La famille s'est invitée dans les débats. Et est devenue un des arguments de Stéphane Peu. "La situation actuelle de dépendance liée à la conjugalisation de l'AAH est quelque chose qui va contre la famille. La famille, c'est avant tout avoir une relation affective, ce n'est pas une relation de dépendance", a-t-il expliqué. 

Vers une remise à zéro du parcours législatif ? 

L'amendement LaREM-MoDem présenté avec le soutien du gouvernement a finalement été adopté à une courte majorité selon notre décompte (19 voix pour, 16 voix contre). Conséquence : si dans l'hémicycle, les députés confirment ce vote et ne rétablissent pas la version précédente du texte, la proposition de loi devra repasser par le Palais du Luxembourg, ce qui retardera son éventuelle adoption définitive et son entrée en vigueur. Ce que les rapporteurs avaient regretté par avance : "Il faut qu'on soit clair. Tout amendement est une forme de refus de voir cette loi votée et promulguée." 

Dans les débats, le député de La France insoumise François Ruffin a déploré l'attitude de la majorité. "C'est une situation très concrète pour des centaines de milliers de personnes dans le pays. Et ce que vous êtes en train de faire-là, c'est de faire repartir la proposition de loi à la case départ !" Surtout, il s'est emporté après que Véronique Hammerer a estimé que "la déconjugalisation [était] un petit morceau de l'iceberg, dans le sens où nous devons refonder la philosophie, l'accompagnement de l'allocation envers les personnes en situation de handicap."

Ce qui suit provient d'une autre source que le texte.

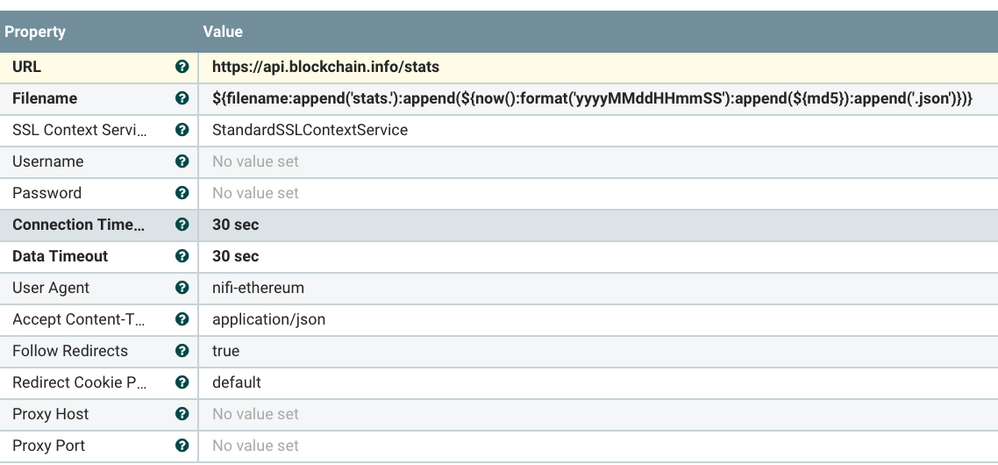Show help for Connection Timeout property
The image size is (998, 465).
(182, 225)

"L'AAH est un sujet trop compliqué pour être résolu en deux heures ? Mais vous avez eu quatre ans pour le faire ! Et vous voulez nous faire croire que d'ici la fin du mandat vous allez revoir toute l'allocation adulte handicapée alors que vous n'avez rien fait en quatre ans ?" s'est exclamé François Ruffin. 

Quelle issue en séance le 17 juin ? 

Reste toutefois un espoir pour les soutiens au texte : l'examen de la proposition de loi en séance publique jeudi 17 juin dans l'hémicycle. En première lecture, en février 2020, quelques députés de la majorité avaient contribué  à mettre le gouvernement en minorité sur le sujet et le principe de l'individualisation de l'AAH avait été adopté. Et récemment, le secrétaire d'Etat chargé de l'Enfance et des Familles, Adrien Taquet, s'est dit favorable à la déconjugalisation de l'AAH, tout en précisant qu'il s'agissait d'une prise de position personnelle qui ne correspond donc pas à la ligne du gouvernement et de la la majorité.